WHAT IS BEING ASKED:
Copy out the data below. Leave nothing out and alter nothing.

SUPPLIED DATA:

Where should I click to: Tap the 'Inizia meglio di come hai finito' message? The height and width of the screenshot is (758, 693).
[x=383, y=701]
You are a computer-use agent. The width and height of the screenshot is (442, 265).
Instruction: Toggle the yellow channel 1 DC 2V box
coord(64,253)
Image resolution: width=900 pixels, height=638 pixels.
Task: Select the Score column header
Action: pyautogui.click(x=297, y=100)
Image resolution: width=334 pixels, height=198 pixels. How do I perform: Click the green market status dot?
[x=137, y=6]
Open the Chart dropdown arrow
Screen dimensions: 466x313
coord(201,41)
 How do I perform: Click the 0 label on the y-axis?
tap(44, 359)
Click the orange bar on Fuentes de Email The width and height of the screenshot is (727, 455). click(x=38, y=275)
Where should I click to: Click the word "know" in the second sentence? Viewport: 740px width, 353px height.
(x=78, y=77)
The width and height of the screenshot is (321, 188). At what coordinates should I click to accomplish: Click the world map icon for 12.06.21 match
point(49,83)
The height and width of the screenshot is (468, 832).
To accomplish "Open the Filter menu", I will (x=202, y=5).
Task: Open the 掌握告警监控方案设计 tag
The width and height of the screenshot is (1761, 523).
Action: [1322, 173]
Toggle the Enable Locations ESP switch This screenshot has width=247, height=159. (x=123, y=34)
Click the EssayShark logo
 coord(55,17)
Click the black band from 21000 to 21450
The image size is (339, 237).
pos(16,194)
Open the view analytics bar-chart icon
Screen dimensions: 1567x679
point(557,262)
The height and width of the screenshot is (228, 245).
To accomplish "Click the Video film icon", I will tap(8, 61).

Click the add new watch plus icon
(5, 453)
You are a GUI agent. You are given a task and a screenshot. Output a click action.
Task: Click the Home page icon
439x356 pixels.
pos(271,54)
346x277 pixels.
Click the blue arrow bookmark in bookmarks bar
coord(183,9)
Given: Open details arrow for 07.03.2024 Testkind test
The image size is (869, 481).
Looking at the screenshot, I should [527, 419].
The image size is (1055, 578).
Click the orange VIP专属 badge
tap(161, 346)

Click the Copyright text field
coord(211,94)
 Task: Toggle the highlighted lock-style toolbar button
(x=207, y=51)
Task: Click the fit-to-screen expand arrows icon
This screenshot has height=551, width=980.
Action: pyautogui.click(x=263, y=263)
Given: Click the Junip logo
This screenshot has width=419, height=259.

RESULT:
Where should I click to: Tap the 'Inizia meglio di come hai finito' message? The height and width of the screenshot is (758, 693).
[x=383, y=701]
You are a computer-use agent. The width and height of the screenshot is (442, 265).
Instruction: Toggle the yellow channel 1 DC 2V box
coord(64,253)
Image resolution: width=900 pixels, height=638 pixels.
Task: Select the Score column header
Action: pyautogui.click(x=297, y=100)
Image resolution: width=334 pixels, height=198 pixels. How do I perform: Click the green market status dot?
[x=137, y=6]
Open the Chart dropdown arrow
Screen dimensions: 466x313
coord(201,41)
 How do I perform: Click the 0 label on the y-axis?
tap(44, 359)
Click the orange bar on Fuentes de Email The width and height of the screenshot is (727, 455). click(x=38, y=275)
Where should I click to: Click the word "know" in the second sentence? Viewport: 740px width, 353px height.
(x=78, y=77)
The width and height of the screenshot is (321, 188). At what coordinates should I click to accomplish: Click the world map icon for 12.06.21 match
point(49,83)
The height and width of the screenshot is (468, 832).
To accomplish "Open the Filter menu", I will (x=202, y=5).
Task: Open the 掌握告警监控方案设计 tag
The width and height of the screenshot is (1761, 523).
Action: [1322, 173]
Toggle the Enable Locations ESP switch This screenshot has width=247, height=159. (x=123, y=34)
Click the EssayShark logo
 coord(55,17)
Click the black band from 21000 to 21450
The image size is (339, 237).
pos(16,194)
Open the view analytics bar-chart icon
Screen dimensions: 1567x679
point(557,262)
The height and width of the screenshot is (228, 245).
To accomplish "Click the Video film icon", I will tap(8, 61).

Click the add new watch plus icon
(5, 453)
You are a GUI agent. You are given a task and a screenshot. Output a click action.
Task: Click the Home page icon
439x356 pixels.
pos(271,54)
346x277 pixels.
Click the blue arrow bookmark in bookmarks bar
coord(183,9)
Given: Open details arrow for 07.03.2024 Testkind test
The image size is (869, 481).
Looking at the screenshot, I should [527, 419].
The image size is (1055, 578).
Click the orange VIP专属 badge
tap(161, 346)

Click the Copyright text field
coord(211,94)
 Task: Toggle the highlighted lock-style toolbar button
(x=207, y=51)
Task: Click the fit-to-screen expand arrows icon
This screenshot has height=551, width=980.
Action: pyautogui.click(x=263, y=263)
Given: Click the Junip logo
This screenshot has width=419, height=259.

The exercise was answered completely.